Иисус и иудаизм (Сандерс) - страница 12

Харвей тоже строит свою книгу, помещая известные действия Иисуса в их контекст, который, в свою очередь, ограничивает их значение определенными пределами. Это отражено в названии его книги «Jesus and the Constraints of History». Его метод можно проиллюстрировать, процитировав то, что он пишет по вопросу о Иисусе как учителе.

...мы обнаружим, что те бедные биографические сведения, которые установлены с высокой степенью исторической достоверности, но, как кажется поначалу, несут мало информации, интересной для богословов, приобретают большую значимость. Например, утверждение, что Иисус был учителем, когда оно поставлено в контекст ограничений, касающихся любого учителя того времени и гой культуры, а также в контекст ограниченного количества возможностей, открытых для любого, кто хотел выступить с новой инициативой в религиозных вопросах, оставаясь в то же время понятным большинству своих слушателей, — такое утверждение способно дать удивительно много информации о том, какой должна была быть личность Иисуса, и о характере результатов, на которые он был нацелен; и эта информация весьма значима для основного вопроса христологии: кем и чем был Иисус? 15

Признаюсь, когда я прочел эти слова, я подумал, что Харвей сумел первым опубликовать книгу, над которой я работал, хоть и с перерывами, почти десять лет. Оказалось, что это не так, и я возвращаюсь к процитированному тексту, чтобы показать, насколько адекватен его метод. Оказалось, что наши перечни фактов не совсем совпадают 16, что мы совершенно по-разному оцениваем диапазон возможных смыслов внутри иудаизма, и что — как это всегда бывает — мы не согласны по поводу отдельных перикоп.
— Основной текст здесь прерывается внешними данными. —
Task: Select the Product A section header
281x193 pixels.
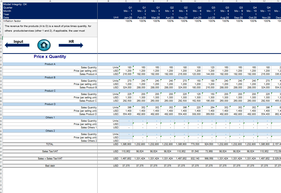Action: pos(50,64)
Далее, как показывает процитированный абзац, Харвей заботится о том, чтобы направить обсуждение в сторону проблемы христологии, и уделяет много внимания вопросу о том, какое значение имеет для современного человека древняя мысль 17. Я от этих вопросов абстрагируюсь.

Фигурирующая в цитате фраза «должна была быть» и подобные ей очень часто встречаются в книге Харвея. Это показывает, в какой степени он вынужден следовать тому, что можно назвать «априорной» историей: если Иисус сделал X, он должен был иметь в виду Y. Настоящая работа никоим образом не свободна от такого рода аргументации, хотя я не пользуюсь ею столь же часто, как Харвей. Такие аргументы не всегда плохи. Их ценность зависит от нескольких факторов, из которых можно упомянуть два самых важных: насколько мы уверены в возможном диапазоне смыслов любого данного действия или речения; сколько цепочек фактических данных сходится к одному и тому же смыслу.